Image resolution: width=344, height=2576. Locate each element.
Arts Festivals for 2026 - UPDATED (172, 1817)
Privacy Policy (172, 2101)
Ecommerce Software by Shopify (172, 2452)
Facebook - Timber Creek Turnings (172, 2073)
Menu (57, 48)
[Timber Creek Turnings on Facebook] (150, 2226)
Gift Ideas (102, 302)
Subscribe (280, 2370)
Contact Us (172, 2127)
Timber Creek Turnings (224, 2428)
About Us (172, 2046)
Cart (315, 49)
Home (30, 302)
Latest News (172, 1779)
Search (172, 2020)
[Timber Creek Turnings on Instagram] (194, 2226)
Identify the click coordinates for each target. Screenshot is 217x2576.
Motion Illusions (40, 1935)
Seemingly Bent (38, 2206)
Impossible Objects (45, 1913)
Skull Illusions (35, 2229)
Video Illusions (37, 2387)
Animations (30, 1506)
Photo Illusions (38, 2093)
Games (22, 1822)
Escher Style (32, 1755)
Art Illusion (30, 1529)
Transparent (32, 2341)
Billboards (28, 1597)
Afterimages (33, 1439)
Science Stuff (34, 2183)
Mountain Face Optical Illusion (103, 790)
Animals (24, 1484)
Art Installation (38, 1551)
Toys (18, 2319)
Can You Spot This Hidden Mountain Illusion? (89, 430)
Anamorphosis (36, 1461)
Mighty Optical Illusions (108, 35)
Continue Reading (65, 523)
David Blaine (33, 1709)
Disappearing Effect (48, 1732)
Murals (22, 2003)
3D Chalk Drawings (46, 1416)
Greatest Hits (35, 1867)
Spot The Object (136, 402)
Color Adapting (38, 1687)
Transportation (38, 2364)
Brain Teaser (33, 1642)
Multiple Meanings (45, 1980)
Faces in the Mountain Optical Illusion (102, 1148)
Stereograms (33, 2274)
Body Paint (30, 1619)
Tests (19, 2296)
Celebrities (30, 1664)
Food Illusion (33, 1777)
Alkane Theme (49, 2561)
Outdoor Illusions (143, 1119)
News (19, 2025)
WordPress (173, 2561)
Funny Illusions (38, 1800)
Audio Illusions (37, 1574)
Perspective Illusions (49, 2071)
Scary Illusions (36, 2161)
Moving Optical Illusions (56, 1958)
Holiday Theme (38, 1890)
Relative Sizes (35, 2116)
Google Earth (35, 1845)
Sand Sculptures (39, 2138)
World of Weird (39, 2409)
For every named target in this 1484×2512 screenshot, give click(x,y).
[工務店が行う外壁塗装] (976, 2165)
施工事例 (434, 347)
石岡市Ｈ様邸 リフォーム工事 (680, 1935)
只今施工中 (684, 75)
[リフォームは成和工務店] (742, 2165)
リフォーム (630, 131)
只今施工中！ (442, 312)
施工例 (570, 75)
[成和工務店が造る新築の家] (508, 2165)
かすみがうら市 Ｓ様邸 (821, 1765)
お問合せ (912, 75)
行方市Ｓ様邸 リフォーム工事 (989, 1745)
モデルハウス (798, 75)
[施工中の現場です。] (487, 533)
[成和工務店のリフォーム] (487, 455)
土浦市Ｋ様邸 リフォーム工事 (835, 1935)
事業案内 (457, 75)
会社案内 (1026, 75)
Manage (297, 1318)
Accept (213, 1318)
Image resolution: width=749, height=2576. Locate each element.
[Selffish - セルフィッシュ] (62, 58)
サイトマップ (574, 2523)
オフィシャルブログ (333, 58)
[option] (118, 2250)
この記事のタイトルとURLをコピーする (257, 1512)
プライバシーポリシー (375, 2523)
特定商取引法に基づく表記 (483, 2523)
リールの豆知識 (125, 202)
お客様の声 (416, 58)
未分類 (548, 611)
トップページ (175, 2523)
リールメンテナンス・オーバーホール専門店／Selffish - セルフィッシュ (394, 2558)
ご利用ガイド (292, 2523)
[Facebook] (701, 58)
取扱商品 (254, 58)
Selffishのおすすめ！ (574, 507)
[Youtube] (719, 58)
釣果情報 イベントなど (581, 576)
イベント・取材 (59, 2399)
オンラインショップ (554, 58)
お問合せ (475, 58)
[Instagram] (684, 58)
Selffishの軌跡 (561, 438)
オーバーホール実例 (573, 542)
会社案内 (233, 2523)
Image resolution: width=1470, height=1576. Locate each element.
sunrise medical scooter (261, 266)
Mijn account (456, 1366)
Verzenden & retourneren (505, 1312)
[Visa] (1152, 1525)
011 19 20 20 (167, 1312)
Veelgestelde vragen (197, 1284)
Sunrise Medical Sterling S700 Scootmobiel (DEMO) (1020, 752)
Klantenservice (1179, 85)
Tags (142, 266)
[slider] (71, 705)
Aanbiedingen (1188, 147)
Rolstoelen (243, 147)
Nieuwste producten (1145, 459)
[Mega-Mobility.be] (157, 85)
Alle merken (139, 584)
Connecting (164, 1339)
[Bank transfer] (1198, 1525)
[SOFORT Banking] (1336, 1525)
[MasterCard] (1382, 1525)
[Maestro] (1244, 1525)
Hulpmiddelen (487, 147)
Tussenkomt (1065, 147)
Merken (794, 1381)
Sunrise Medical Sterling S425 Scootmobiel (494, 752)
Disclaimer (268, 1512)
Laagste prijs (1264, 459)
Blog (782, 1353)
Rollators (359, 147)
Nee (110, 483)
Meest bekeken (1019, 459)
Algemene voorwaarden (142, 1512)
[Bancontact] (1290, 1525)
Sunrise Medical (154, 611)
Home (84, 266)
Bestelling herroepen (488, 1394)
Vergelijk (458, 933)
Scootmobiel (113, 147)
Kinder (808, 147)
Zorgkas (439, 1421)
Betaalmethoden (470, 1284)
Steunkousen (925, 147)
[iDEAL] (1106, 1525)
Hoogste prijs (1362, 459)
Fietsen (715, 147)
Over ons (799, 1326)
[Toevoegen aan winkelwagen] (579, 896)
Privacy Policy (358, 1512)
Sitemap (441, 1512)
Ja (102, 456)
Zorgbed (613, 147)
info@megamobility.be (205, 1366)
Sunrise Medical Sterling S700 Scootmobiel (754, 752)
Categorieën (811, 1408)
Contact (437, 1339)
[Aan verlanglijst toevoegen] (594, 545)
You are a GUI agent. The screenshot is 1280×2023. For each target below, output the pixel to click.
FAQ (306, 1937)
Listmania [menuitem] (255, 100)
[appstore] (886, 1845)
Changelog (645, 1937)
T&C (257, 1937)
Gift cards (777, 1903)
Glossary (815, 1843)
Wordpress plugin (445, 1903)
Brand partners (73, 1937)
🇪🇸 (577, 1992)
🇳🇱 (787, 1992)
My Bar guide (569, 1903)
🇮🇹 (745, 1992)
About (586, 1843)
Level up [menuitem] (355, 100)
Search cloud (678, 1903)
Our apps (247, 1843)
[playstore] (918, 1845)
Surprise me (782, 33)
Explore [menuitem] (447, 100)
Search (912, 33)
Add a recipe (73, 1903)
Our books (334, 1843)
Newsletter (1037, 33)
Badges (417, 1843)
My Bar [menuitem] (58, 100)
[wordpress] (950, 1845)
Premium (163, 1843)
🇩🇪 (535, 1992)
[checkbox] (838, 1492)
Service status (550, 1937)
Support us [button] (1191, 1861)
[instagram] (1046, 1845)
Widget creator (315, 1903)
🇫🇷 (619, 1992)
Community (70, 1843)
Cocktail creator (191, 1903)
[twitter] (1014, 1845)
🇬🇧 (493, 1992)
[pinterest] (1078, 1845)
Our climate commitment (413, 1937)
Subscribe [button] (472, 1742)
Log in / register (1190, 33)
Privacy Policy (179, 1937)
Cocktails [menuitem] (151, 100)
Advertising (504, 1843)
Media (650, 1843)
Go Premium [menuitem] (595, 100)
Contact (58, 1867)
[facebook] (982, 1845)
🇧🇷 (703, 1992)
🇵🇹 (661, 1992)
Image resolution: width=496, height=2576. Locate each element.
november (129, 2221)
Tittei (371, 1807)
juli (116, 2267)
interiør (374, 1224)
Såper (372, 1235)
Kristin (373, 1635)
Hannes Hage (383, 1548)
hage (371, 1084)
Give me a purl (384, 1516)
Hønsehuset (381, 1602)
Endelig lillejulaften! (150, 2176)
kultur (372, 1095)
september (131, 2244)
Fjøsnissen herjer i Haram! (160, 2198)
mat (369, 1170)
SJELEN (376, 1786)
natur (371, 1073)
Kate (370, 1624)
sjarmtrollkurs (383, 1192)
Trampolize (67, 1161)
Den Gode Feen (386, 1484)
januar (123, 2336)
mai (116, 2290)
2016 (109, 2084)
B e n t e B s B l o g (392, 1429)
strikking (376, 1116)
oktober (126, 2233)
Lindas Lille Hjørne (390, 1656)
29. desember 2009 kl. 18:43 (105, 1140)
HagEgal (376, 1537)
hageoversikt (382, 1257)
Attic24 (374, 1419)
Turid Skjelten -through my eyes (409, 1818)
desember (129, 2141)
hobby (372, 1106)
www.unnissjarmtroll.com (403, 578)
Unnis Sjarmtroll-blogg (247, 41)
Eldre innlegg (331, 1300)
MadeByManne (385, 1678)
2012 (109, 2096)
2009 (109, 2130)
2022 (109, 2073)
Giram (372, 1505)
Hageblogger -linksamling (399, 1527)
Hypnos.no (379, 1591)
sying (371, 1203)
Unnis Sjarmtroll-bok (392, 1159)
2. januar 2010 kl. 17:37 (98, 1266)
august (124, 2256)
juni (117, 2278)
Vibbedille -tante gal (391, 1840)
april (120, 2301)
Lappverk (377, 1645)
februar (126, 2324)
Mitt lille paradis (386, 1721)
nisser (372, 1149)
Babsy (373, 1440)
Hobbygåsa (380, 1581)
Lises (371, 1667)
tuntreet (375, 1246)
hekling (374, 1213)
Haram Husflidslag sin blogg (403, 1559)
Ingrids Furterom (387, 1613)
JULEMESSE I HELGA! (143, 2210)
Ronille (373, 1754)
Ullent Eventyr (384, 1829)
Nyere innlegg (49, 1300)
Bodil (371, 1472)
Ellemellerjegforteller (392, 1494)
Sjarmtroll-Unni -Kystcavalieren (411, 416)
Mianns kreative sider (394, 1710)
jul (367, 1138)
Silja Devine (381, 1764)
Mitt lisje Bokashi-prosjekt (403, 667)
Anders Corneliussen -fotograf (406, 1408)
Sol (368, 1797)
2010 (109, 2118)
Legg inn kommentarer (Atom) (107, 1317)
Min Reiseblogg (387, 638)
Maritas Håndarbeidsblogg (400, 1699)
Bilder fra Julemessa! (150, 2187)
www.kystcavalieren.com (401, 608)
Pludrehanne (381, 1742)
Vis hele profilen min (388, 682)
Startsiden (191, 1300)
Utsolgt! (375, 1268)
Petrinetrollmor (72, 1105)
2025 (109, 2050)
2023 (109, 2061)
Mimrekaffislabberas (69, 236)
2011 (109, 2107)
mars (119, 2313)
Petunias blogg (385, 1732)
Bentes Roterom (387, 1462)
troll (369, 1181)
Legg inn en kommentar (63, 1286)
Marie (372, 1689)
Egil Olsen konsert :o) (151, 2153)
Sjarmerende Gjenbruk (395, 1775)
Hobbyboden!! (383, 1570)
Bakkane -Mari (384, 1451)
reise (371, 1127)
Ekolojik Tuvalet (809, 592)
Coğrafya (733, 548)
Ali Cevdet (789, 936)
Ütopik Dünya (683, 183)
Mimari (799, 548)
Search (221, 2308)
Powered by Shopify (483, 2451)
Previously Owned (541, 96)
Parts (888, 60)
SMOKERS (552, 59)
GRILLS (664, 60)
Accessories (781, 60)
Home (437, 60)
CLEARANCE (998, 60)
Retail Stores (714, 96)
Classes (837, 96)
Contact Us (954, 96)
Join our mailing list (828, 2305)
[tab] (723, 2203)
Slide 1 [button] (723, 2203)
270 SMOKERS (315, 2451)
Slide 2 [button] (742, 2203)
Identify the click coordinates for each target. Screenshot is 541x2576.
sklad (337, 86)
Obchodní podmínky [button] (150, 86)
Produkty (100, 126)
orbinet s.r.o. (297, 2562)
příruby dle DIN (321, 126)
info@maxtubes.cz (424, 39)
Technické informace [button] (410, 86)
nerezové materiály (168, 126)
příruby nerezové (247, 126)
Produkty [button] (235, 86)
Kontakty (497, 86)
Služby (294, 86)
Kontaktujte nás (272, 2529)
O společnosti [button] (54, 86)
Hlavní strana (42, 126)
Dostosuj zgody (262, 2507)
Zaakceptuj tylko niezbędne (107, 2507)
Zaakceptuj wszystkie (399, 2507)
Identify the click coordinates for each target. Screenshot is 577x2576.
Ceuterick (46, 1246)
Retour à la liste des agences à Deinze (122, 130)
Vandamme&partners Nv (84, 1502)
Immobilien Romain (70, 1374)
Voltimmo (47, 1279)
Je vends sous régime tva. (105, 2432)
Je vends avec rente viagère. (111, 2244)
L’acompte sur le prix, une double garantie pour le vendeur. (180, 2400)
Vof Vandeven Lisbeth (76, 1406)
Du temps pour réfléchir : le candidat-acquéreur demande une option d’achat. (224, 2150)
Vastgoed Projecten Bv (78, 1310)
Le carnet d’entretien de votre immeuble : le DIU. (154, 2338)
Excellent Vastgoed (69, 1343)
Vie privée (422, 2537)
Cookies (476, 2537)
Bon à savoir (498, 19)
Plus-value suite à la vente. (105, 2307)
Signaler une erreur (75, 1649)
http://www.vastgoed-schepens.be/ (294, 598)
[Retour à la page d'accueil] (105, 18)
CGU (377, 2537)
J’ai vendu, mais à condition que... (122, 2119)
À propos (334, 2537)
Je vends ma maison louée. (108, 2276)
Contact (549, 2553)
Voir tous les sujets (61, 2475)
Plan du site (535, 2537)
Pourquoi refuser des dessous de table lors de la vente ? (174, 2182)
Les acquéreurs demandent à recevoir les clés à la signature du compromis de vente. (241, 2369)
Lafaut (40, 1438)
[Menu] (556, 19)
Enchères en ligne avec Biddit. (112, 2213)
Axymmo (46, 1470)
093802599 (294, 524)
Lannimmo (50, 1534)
========
Directions for this task:
The number of lines in the data holding the string "height" is the whole answer.

Task output:
4